*** GIVEN DATA Section Begins ***

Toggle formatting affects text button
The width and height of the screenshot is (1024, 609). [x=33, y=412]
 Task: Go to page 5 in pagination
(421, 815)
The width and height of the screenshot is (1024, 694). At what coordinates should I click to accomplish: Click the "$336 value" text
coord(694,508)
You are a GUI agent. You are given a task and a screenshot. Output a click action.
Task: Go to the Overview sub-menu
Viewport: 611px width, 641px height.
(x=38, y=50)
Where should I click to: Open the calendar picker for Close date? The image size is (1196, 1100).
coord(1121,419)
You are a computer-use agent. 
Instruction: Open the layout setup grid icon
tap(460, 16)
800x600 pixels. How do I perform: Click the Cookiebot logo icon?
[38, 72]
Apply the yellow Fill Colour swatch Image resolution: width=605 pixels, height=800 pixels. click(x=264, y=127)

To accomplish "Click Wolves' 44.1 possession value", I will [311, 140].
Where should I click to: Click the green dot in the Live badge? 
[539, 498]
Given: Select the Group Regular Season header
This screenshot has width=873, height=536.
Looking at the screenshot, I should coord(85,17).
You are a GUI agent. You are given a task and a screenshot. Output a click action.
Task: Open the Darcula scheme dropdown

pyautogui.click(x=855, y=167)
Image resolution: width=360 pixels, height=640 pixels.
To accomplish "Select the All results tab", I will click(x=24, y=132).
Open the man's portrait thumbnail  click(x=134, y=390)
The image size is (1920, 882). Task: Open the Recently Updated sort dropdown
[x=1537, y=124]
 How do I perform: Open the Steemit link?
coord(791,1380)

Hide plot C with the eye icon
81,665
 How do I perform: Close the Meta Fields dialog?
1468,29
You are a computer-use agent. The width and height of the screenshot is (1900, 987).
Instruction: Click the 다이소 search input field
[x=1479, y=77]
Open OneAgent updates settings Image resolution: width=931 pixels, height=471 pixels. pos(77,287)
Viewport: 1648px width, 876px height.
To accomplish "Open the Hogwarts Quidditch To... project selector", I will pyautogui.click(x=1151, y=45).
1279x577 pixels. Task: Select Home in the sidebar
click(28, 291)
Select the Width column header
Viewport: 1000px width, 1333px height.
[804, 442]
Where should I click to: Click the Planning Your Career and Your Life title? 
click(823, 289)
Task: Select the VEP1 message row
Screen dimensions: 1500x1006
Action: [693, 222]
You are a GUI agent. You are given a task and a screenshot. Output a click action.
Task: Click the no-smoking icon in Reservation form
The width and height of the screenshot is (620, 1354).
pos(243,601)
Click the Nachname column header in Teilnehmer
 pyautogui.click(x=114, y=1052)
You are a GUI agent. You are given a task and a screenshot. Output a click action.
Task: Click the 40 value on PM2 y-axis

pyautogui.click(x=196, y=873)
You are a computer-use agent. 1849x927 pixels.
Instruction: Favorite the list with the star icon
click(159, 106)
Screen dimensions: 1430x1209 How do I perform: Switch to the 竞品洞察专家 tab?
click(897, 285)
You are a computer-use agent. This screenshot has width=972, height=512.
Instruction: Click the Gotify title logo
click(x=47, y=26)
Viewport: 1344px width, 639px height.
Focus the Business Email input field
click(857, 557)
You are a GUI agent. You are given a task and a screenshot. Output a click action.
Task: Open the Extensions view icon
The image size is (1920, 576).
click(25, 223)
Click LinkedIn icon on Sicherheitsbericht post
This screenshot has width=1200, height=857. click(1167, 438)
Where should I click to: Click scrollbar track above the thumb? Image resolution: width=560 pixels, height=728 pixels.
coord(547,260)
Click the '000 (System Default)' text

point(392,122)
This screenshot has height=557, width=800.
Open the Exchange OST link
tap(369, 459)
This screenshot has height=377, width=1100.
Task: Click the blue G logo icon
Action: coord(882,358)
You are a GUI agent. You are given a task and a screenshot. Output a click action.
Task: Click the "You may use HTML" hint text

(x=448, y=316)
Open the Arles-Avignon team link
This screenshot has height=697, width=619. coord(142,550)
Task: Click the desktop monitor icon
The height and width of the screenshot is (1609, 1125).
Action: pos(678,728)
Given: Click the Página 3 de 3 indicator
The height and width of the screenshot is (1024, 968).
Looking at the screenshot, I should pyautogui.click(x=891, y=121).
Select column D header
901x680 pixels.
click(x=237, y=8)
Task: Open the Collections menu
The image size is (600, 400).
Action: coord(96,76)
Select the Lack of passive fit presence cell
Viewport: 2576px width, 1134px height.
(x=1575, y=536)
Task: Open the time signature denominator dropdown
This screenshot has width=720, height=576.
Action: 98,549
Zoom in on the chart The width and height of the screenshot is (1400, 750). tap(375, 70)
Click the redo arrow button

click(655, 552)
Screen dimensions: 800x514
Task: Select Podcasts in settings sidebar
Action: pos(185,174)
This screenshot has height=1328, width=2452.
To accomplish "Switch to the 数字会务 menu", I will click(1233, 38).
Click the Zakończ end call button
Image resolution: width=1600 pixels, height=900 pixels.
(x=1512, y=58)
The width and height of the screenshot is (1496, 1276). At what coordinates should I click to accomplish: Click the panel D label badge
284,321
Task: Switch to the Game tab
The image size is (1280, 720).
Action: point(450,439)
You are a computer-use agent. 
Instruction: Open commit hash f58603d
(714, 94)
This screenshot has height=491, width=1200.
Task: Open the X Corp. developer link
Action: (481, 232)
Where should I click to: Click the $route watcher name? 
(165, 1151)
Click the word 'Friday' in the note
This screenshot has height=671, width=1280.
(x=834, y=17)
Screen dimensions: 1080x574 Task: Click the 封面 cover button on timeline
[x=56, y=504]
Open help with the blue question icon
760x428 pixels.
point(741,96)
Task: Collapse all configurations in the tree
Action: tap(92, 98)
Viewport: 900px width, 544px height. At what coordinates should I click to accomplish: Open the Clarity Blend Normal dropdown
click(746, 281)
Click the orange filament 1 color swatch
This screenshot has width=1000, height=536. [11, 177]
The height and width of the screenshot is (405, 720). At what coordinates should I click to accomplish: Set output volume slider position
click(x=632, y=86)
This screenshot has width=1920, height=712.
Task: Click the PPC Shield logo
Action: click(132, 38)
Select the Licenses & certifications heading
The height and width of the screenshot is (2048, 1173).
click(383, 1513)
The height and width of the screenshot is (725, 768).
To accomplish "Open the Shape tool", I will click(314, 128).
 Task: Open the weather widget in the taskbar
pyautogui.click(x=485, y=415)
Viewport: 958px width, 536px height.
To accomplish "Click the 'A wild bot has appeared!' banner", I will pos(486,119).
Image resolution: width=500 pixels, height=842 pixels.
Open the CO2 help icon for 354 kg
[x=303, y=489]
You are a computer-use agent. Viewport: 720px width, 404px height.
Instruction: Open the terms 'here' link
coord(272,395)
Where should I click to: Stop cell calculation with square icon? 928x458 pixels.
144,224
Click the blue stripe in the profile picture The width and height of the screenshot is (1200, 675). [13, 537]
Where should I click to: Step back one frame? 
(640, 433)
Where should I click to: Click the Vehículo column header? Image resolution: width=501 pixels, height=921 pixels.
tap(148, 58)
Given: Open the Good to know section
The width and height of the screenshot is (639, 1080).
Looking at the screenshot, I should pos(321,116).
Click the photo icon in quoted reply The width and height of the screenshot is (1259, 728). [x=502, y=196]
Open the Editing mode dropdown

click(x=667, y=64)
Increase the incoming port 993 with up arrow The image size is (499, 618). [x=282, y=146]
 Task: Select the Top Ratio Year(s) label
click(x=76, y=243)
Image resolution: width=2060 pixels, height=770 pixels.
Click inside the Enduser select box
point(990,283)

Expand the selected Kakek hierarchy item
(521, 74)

*** GIVEN DATA Section Ends ***

- **PROBLEM STATEMENT**:
Repeat back the data above, exact to the last character.

- **ANSWER SECTION**:
Toggle formatting affects text button
The width and height of the screenshot is (1024, 609). [x=33, y=412]
 Task: Go to page 5 in pagination
(421, 815)
The width and height of the screenshot is (1024, 694). At what coordinates should I click to accomplish: Click the "$336 value" text
coord(694,508)
You are a GUI agent. You are given a task and a screenshot. Output a click action.
Task: Go to the Overview sub-menu
Viewport: 611px width, 641px height.
(x=38, y=50)
Where should I click to: Open the calendar picker for Close date? The image size is (1196, 1100).
coord(1121,419)
You are a computer-use agent. 
Instruction: Open the layout setup grid icon
tap(460, 16)
800x600 pixels. How do I perform: Click the Cookiebot logo icon?
[38, 72]
Apply the yellow Fill Colour swatch Image resolution: width=605 pixels, height=800 pixels. click(x=264, y=127)

To accomplish "Click Wolves' 44.1 possession value", I will [311, 140].
Where should I click to: Click the green dot in the Live badge? 
[539, 498]
Given: Select the Group Regular Season header
This screenshot has width=873, height=536.
Looking at the screenshot, I should coord(85,17).
You are a GUI agent. You are given a task and a screenshot. Output a click action.
Task: Open the Darcula scheme dropdown

pyautogui.click(x=855, y=167)
Image resolution: width=360 pixels, height=640 pixels.
To accomplish "Select the All results tab", I will click(x=24, y=132).
Open the man's portrait thumbnail  click(x=134, y=390)
The image size is (1920, 882). Task: Open the Recently Updated sort dropdown
[x=1537, y=124]
 How do I perform: Open the Steemit link?
coord(791,1380)

Hide plot C with the eye icon
81,665
 How do I perform: Close the Meta Fields dialog?
1468,29
You are a computer-use agent. The width and height of the screenshot is (1900, 987).
Instruction: Click the 다이소 search input field
[x=1479, y=77]
Open OneAgent updates settings Image resolution: width=931 pixels, height=471 pixels. pos(77,287)
Viewport: 1648px width, 876px height.
To accomplish "Open the Hogwarts Quidditch To... project selector", I will pyautogui.click(x=1151, y=45).
1279x577 pixels. Task: Select Home in the sidebar
click(28, 291)
Select the Width column header
Viewport: 1000px width, 1333px height.
[804, 442]
Where should I click to: Click the Planning Your Career and Your Life title? 
click(823, 289)
Task: Select the VEP1 message row
Screen dimensions: 1500x1006
Action: [693, 222]
You are a GUI agent. You are given a task and a screenshot. Output a click action.
Task: Click the no-smoking icon in Reservation form
The width and height of the screenshot is (620, 1354).
pos(243,601)
Click the Nachname column header in Teilnehmer
 pyautogui.click(x=114, y=1052)
You are a GUI agent. You are given a task and a screenshot. Output a click action.
Task: Click the 40 value on PM2 y-axis

pyautogui.click(x=196, y=873)
You are a computer-use agent. 1849x927 pixels.
Instruction: Favorite the list with the star icon
click(159, 106)
Screen dimensions: 1430x1209 How do I perform: Switch to the 竞品洞察专家 tab?
click(897, 285)
You are a computer-use agent. This screenshot has width=972, height=512.
Instruction: Click the Gotify title logo
click(x=47, y=26)
Viewport: 1344px width, 639px height.
Focus the Business Email input field
click(857, 557)
You are a GUI agent. You are given a task and a screenshot. Output a click action.
Task: Open the Extensions view icon
The image size is (1920, 576).
click(25, 223)
Click LinkedIn icon on Sicherheitsbericht post
This screenshot has width=1200, height=857. click(1167, 438)
Where should I click to: Click scrollbar track above the thumb? Image resolution: width=560 pixels, height=728 pixels.
coord(547,260)
Click the '000 (System Default)' text

point(392,122)
This screenshot has height=557, width=800.
Open the Exchange OST link
tap(369, 459)
This screenshot has height=377, width=1100.
Task: Click the blue G logo icon
Action: coord(882,358)
You are a GUI agent. You are given a task and a screenshot. Output a click action.
Task: Click the "You may use HTML" hint text

(x=448, y=316)
Open the Arles-Avignon team link
This screenshot has height=697, width=619. coord(142,550)
Task: Click the desktop monitor icon
The height and width of the screenshot is (1609, 1125).
Action: pos(678,728)
Given: Click the Página 3 de 3 indicator
The height and width of the screenshot is (1024, 968).
Looking at the screenshot, I should pyautogui.click(x=891, y=121).
Select column D header
901x680 pixels.
click(x=237, y=8)
Task: Open the Collections menu
The image size is (600, 400).
Action: coord(96,76)
Select the Lack of passive fit presence cell
Viewport: 2576px width, 1134px height.
(x=1575, y=536)
Task: Open the time signature denominator dropdown
This screenshot has width=720, height=576.
Action: 98,549
Zoom in on the chart The width and height of the screenshot is (1400, 750). tap(375, 70)
Click the redo arrow button

click(655, 552)
Screen dimensions: 800x514
Task: Select Podcasts in settings sidebar
Action: pos(185,174)
This screenshot has height=1328, width=2452.
To accomplish "Switch to the 数字会务 menu", I will click(1233, 38).
Click the Zakończ end call button
Image resolution: width=1600 pixels, height=900 pixels.
(x=1512, y=58)
The width and height of the screenshot is (1496, 1276). At what coordinates should I click to accomplish: Click the panel D label badge
284,321
Task: Switch to the Game tab
The image size is (1280, 720).
Action: point(450,439)
You are a computer-use agent. 
Instruction: Open commit hash f58603d
(714, 94)
This screenshot has height=491, width=1200.
Task: Open the X Corp. developer link
Action: (481, 232)
Where should I click to: Click the $route watcher name? 
(165, 1151)
Click the word 'Friday' in the note
This screenshot has height=671, width=1280.
(x=834, y=17)
Screen dimensions: 1080x574 Task: Click the 封面 cover button on timeline
[x=56, y=504]
Open help with the blue question icon
760x428 pixels.
point(741,96)
Task: Collapse all configurations in the tree
Action: tap(92, 98)
Viewport: 900px width, 544px height. At what coordinates should I click to accomplish: Open the Clarity Blend Normal dropdown
click(746, 281)
Click the orange filament 1 color swatch
This screenshot has width=1000, height=536. [11, 177]
The height and width of the screenshot is (405, 720). At what coordinates should I click to accomplish: Set output volume slider position
click(x=632, y=86)
This screenshot has width=1920, height=712.
Task: Click the PPC Shield logo
Action: click(132, 38)
Select the Licenses & certifications heading
The height and width of the screenshot is (2048, 1173).
click(383, 1513)
The height and width of the screenshot is (725, 768).
To accomplish "Open the Shape tool", I will click(314, 128).
 Task: Open the weather widget in the taskbar
pyautogui.click(x=485, y=415)
Viewport: 958px width, 536px height.
To accomplish "Click the 'A wild bot has appeared!' banner", I will pos(486,119).
Image resolution: width=500 pixels, height=842 pixels.
Open the CO2 help icon for 354 kg
[x=303, y=489]
You are a computer-use agent. Viewport: 720px width, 404px height.
Instruction: Open the terms 'here' link
coord(272,395)
Where should I click to: Stop cell calculation with square icon? 928x458 pixels.
144,224
Click the blue stripe in the profile picture The width and height of the screenshot is (1200, 675). [13, 537]
Where should I click to: Step back one frame? 
(640, 433)
Where should I click to: Click the Vehículo column header? Image resolution: width=501 pixels, height=921 pixels.
tap(148, 58)
Given: Open the Good to know section
The width and height of the screenshot is (639, 1080).
Looking at the screenshot, I should pos(321,116).
Click the photo icon in quoted reply The width and height of the screenshot is (1259, 728). [x=502, y=196]
Open the Editing mode dropdown

click(x=667, y=64)
Increase the incoming port 993 with up arrow The image size is (499, 618). [x=282, y=146]
 Task: Select the Top Ratio Year(s) label
click(x=76, y=243)
Image resolution: width=2060 pixels, height=770 pixels.
Click inside the Enduser select box
point(990,283)

Expand the selected Kakek hierarchy item
(521, 74)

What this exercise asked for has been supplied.